• _WHAT NEEDS TO BE DONE_
Write every line of the material out exactly as shown.

• _DATA FOR THE TASK_
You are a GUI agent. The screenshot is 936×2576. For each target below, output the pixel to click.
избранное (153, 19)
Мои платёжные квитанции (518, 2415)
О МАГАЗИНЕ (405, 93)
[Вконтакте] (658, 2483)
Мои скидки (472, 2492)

• _SOLUTION BELOW_
You are a GUI agent. The screenshot is 936×2576. For each target below, output the pixel to click.
избранное (153, 19)
Мои платёжные квитанции (518, 2415)
О МАГАЗИНЕ (405, 93)
[Вконтакте] (658, 2483)
Мои скидки (472, 2492)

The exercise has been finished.